Scientists have developed a device that can generate electricity from glucose found in human blood. The research team, led by Dr. Serge Cosnier from the National Center for Scientific Research in Grenoble, France, created a tiny biofuel cell that uses enzymes to break down glucose and generate a small electrical current.

According to Dr. Cosnier, “The biofuel cell acts like a tiny factory in the body, using glucose as a fuel to generate electricity that powers implantable medical devices.” He also noted that the technology could potentially be used to power devices such as pacemakers and continuous glucose monitors, eliminating the need for battery replacements.

The research team tested the device on rat models, where it was able to generate enough electricity to power a light-emitting diode (LED) for up to 12 hours. However, Dr. Cosnier noted that the efficiency and reliability of the device over time will need to be further tested and improved.

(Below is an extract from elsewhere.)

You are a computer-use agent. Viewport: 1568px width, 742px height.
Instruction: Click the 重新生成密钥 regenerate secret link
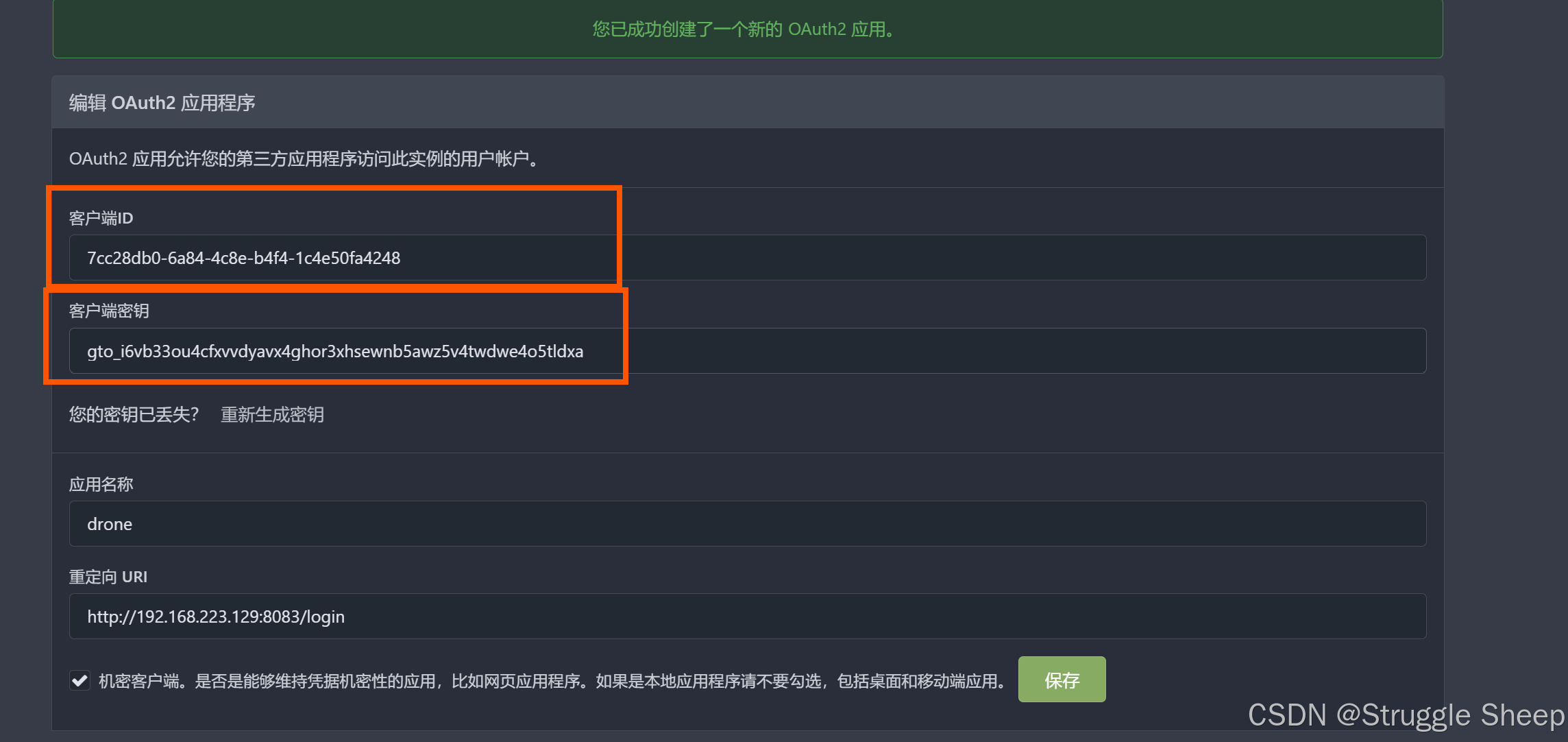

The potential applications for this technology are significant, as it could provide a new way to power implantable medical devices that currently rely on batteries. Dr. Cosnier stated that “the dream is to have a device that will produce electricity in the body without any external intervention, providing power for our medical devices on a long-term basis.”

While this technology is still in the experimental phase and has not yet been tested in humans, it represents an exciting development in the field of medical technology. As Dr. Cosnier noted, “We hope to further improve the performance of the device and move towards its practical application in humans.”